Ara-C cytokinetic studies in normal tissues in vivo.

The importance of including normal tissues in the design of cytokinetic-based chemotherapeutic schedules is becoming increasingly apparent. However, the lack of rapid analytical techniques to obtain quantitative cytokinetic data on target subpopulations in heterogenous normal tissues, such as the gastrointestinal and hematopoietic system, has limited the inclusion of these tissues in therapy design. Once target subpopulations are identified and/or discriminated, flow cytometry in conjunction with radioactivity measurements by liquid scintillation counting can be used to rapidly obtain quantitative cytokinetic data during drug therapy. The present paper reviews our current cytokinetic techniques and the applications and limitations of these techniques in the analysis of Ara-C-induced perturbations in the small intestine and hematopoietic system.
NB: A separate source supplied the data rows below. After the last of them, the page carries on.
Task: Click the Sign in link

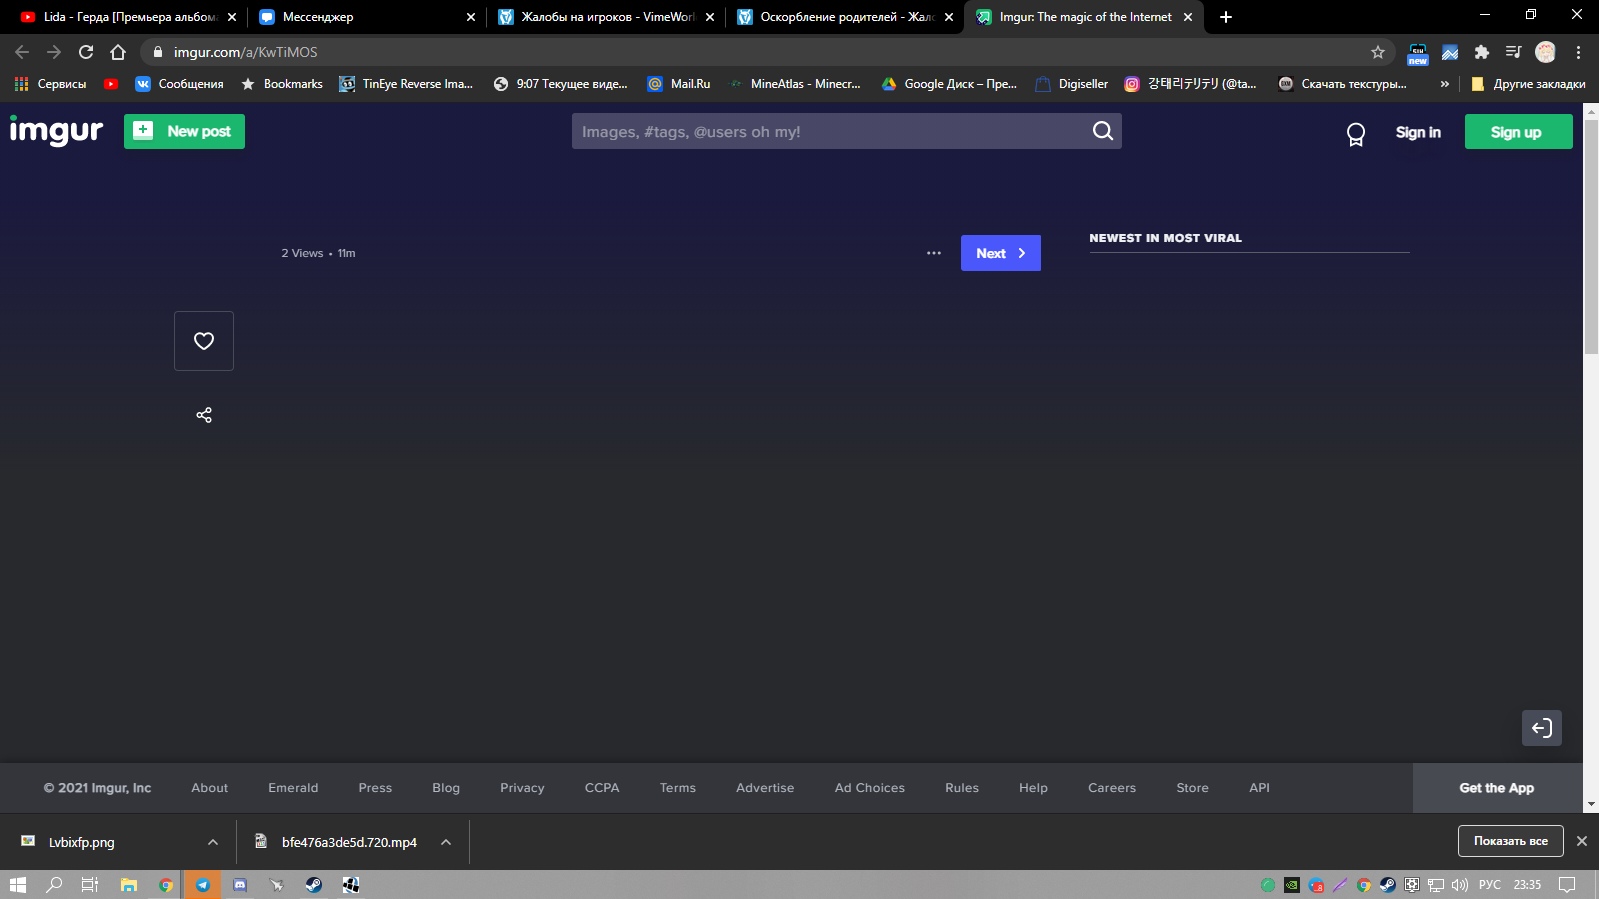Action: pos(1417,132)
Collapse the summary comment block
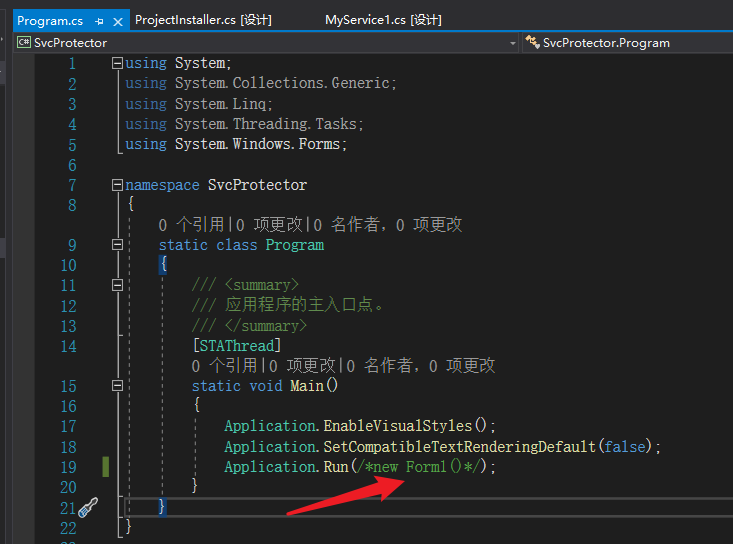The height and width of the screenshot is (544, 733). point(118,285)
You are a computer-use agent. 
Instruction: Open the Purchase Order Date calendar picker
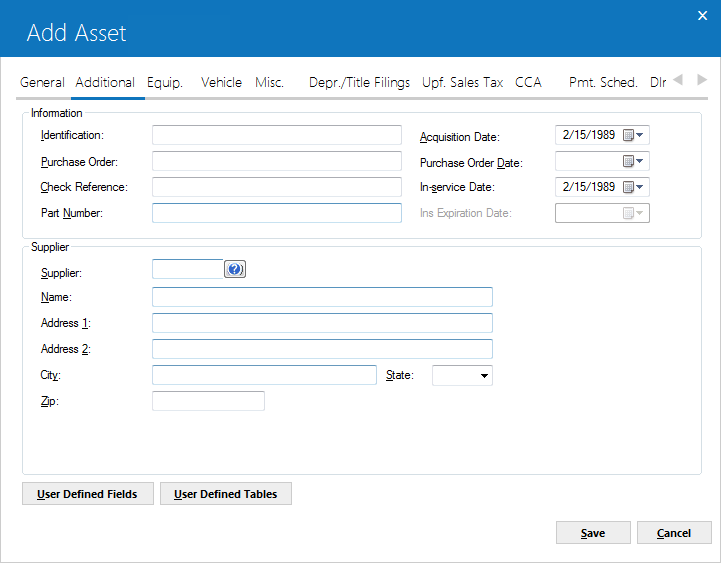633,161
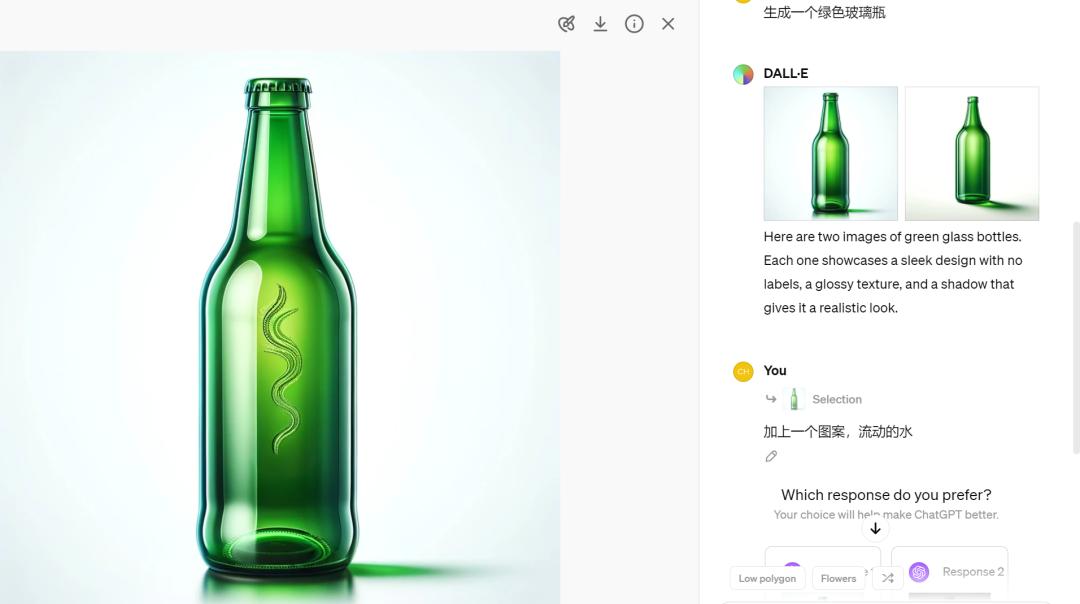1080x604 pixels.
Task: Click the select/edit brush icon above image
Action: tap(567, 24)
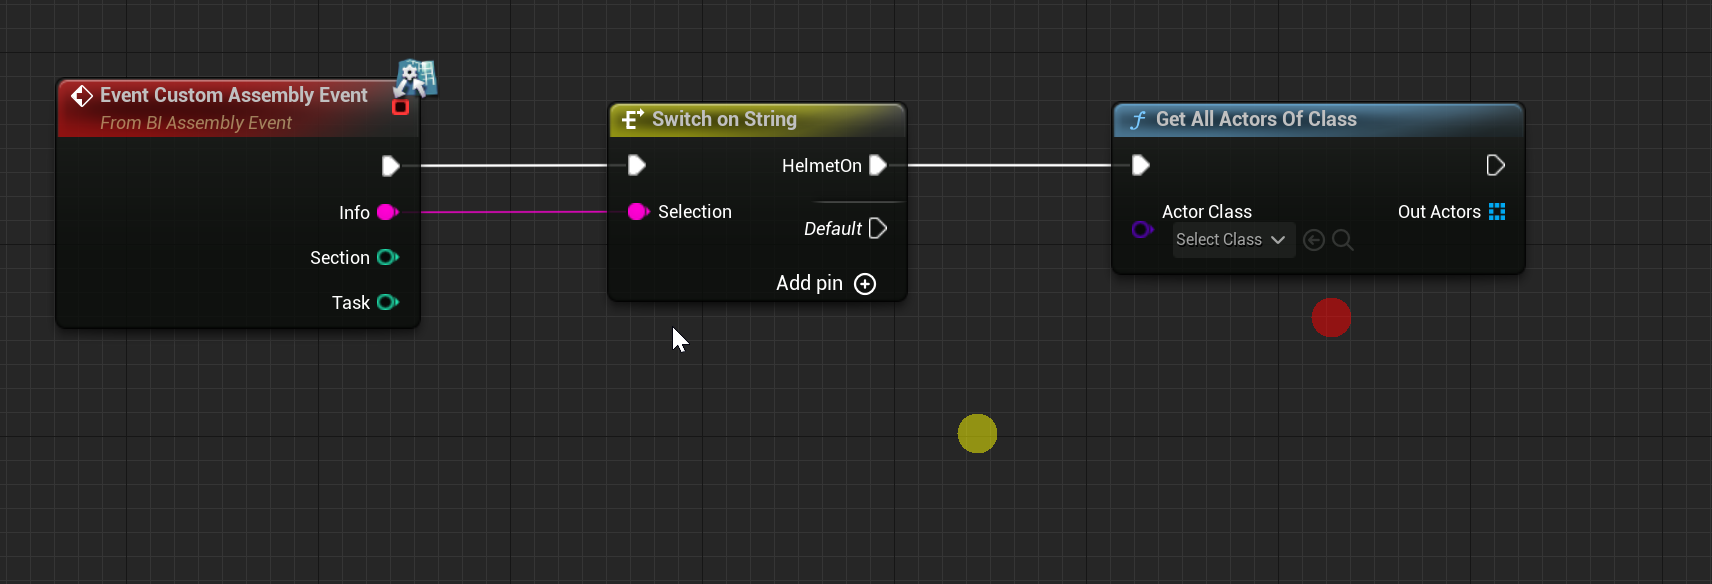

Cell cycle information both prior to and 30 hrs following a single Ara-C treatment was obtained in the intestinal crypts and femoral marrow population using radioactive precursor uptake and flow cytometric techniques. In addition, the relationship between crypt cell survival and animal lethality following Ara-C treatment was determined to better understand the impact of a damage to a regenerative population on the "clinical endpoint" of animal survival. Understanding the principles behind the normal tissue toxicity which occurs during multidose treatment will hopefully allow modulation of this toxicity through the rational design of optimal chemotherapeutic schedules.